REQUIRED TASKS
(1) Reproduce a passage from the family blog posts word for word, beginning with "My Posts are" and ending after "longer with us.".
(2) Carry on writing the family blog posts from the point where they stop.

====== PAGE TEXT

My Posts are packaged by intellectual weight, and some settling of contents may have occurred in transit
Saturday, May 15, 2010
Requiescat in Pace
From left to right in the photo are my mum, who died in 1996 aged just 56, my papa who died in 1959 aged just 46, my aunt Shirley who died today aged 65, and my nana who died just over two years ago aged 87.
So today the last of that family unit passed away, and the happy faces in the photo, taken at Garrion Bridge in Lanarkshire probably not very long before my papa died, are no longer with us.
Rest eternal grant unto them O Lord, and let light perpetual shine upon them.
Tuesday, March 17, 2009
Happy birthday dad
Saturday, October 18, 2008
Happy birthday

One hundred years ago today, on 18th October 1908, the man in the photos was born.
William Yuill Young was my grandfather, and he was a sergeant in the 1st Battalion of the Scots Guards.
Having traced my family tree a bit, I have an idea of what his own ancestry was, but strangely, considering this and the fact that he died in 1972 so I do actually remember him, I don't really know that much about the man behind the photos.
I remember he was tall, tall anyway for our family at around six feet, and I remember he had tattoos on his hands of birds. Bluebirds I think. And I believe that's a traditional military thing of that era.
I understand that the photo of him on the motorcycle was taken in Pirbright camp in Surrey, probably some time during the second world war. Still haven't worked out what sort of bike it is!
Anyway, this would have been his 100th birthday. Happy birthday papa.

I'm off to San Diego today, and my flight from Glasgow to London is in four hours, then from London to Los Angeles four hours after that. It's going to be a long day, because I arrive in California just before 3pm local time and I guess I'll be awake for a while after that!
Sunday, June 15, 2008
Requiescat in Pace (again, or rather, still)

============
====== RAW DATA

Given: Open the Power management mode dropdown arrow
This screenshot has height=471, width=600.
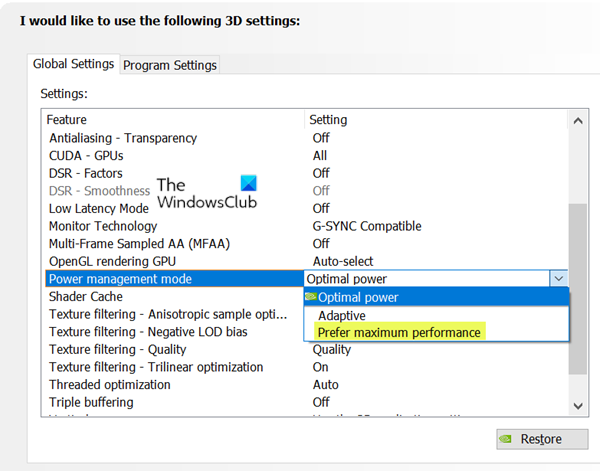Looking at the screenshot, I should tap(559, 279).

============
====== RAW DATA

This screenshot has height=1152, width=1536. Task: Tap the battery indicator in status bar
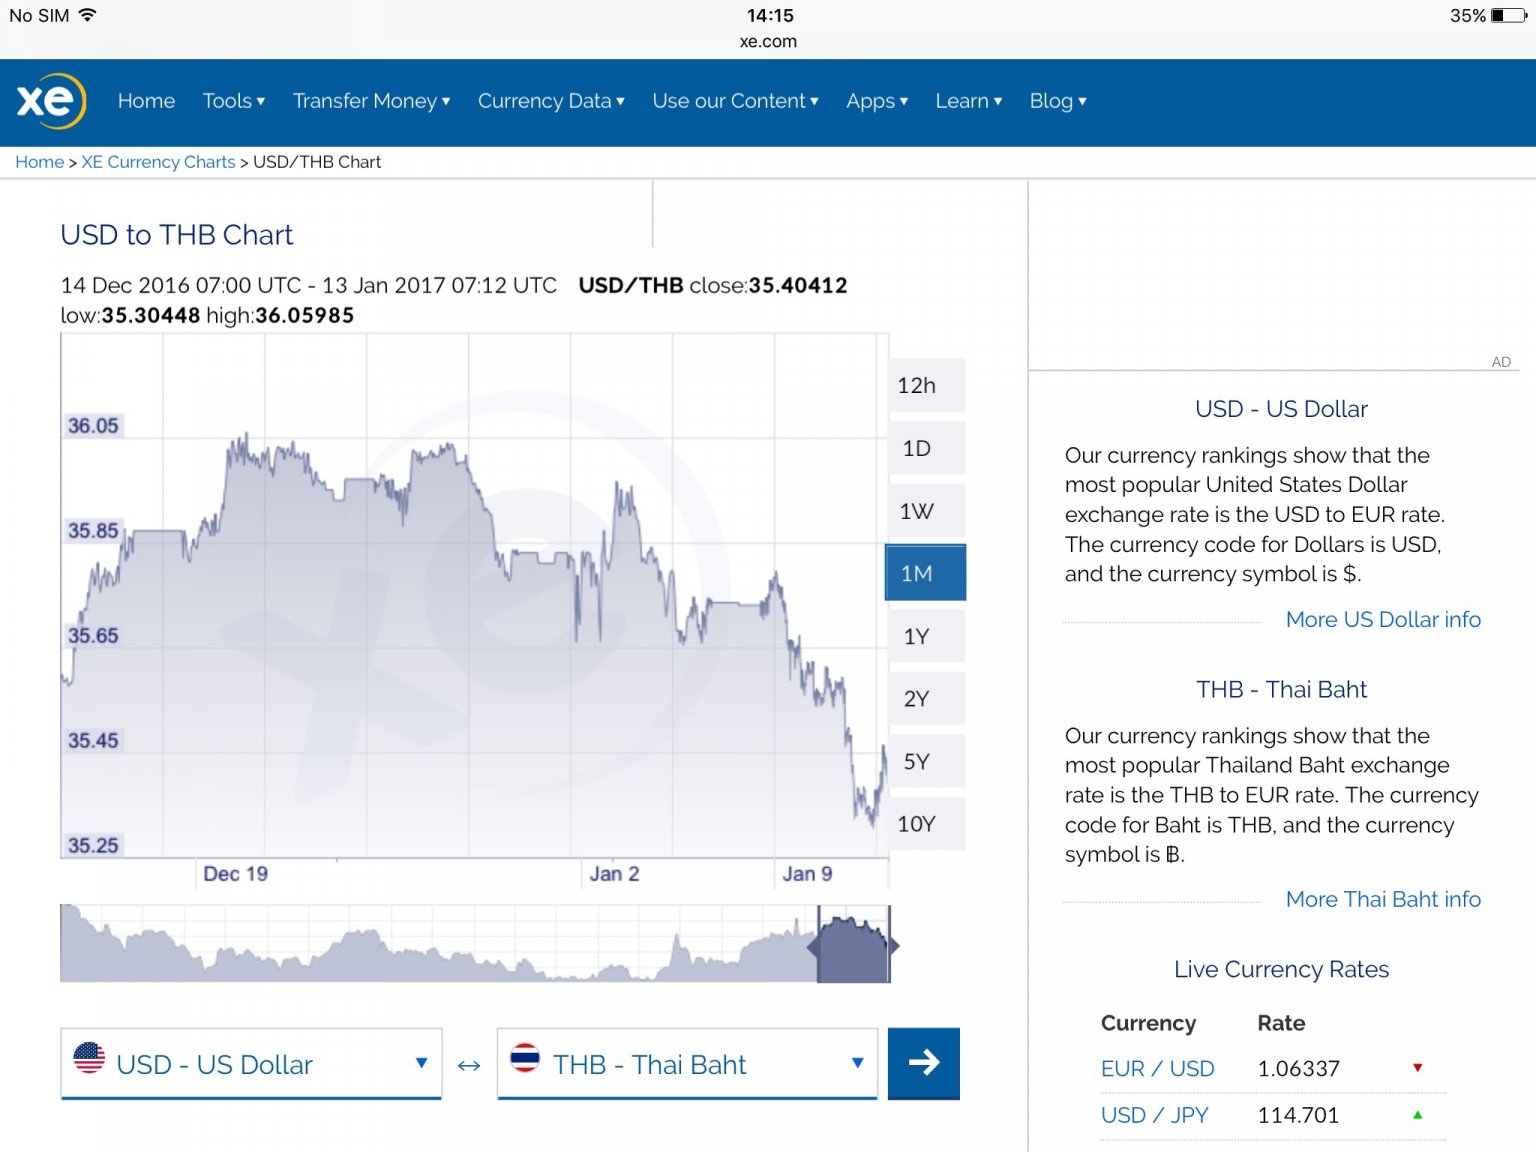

============

RESPONSES PER TASK
(1)
My Posts are packaged by intellectual weight, and some settling of contents may have occurred in transit
Saturday, May 15, 2010
Requiescat in Pace
From left to right in the photo are my mum, who died in 1996 aged just 56, my papa who died in 1959 aged just 46, my aunt Shirley who died today aged 65, and my nana who died just over two years ago aged 87.
So today the last of that family unit passed away, and the happy faces in the photo, taken at Garrion Bridge in Lanarkshire probably not very long before my papa died, are no longer with us.

(2)
Today though I am on a bit of a downer. I just don't feel as upbeat as I have done recently. The reason is that today is the 12th anniversary of my mum's sudden, unexpected, untimely and early death aged 56. I've blogged about it previously, so I won't dwell on it too much now. Well, I won't dwell on it here anyway, but I just can't seem to get it out of my mind today. Since last night at midnight in the taxi back home after the post concert drink in The Primary pub in Glasgow's Woodlands Rd in fact. Friends are a help though. Particularly RE. Thanks. And sorry for being somewhat distracted and grumpy looking this morning. I'll try to be better this evening.
They shall not grow old as we who are left grow old. Age shall not weary them, nor the years condemn. At the going down of the sun, and in the morning, we shall remember them. Rest eternal grant unto her O Lord, and let light perpetual shine upon her.
Thursday, January 24, 2008
Requiescat in Pace
Sad to say though that after a short illness (short in comparison to her relatively healthy previous 87 years that is) she passed away last night. In no pain, and as comfortable as she could be.
I'm glad to have managed to spend some time with her in her final days, as obviously have other family members including my brother who, with one day of notice, flew over from his home in California on Friday to see her, and returned home yesterday morning. I'm glad he managed it. It was good to see him, albeit in those circumstances. Other family members have been magnificent in the time they have devoted to gran, and not just in the past few weeks. But I suppose that's what families do, isn't it?
Rest Eternal grant unto her O Lord, and let light perpetual shine upon her.
But not too bright a perpetual light thank you very much, if that's OK, because she couldn't stand bright sunlight in her eyes.
Just had a call to say she will be taken to church on Monday afternoon and the funeral is on Tuesday. Work are very understanding and obliging, and so I think I'll take both days off.
Don't feel much like Blogging just now, funnily enough. Got choir practice tonight to take my mind off it, hopefully. More in due course.
Monday, October 29, 2007
And its colours they are fine
Their grave is the one bottom centre of the photo at rather a jaunty angle.
I never knew John Henry, he died 8 years before I was born, but I well remember my Gran Henry, who died in February 1975, when I was 13. She was a formidable woman who, despite having been away from Ireland for 70 years never lost her broad, lovely, Irish accent.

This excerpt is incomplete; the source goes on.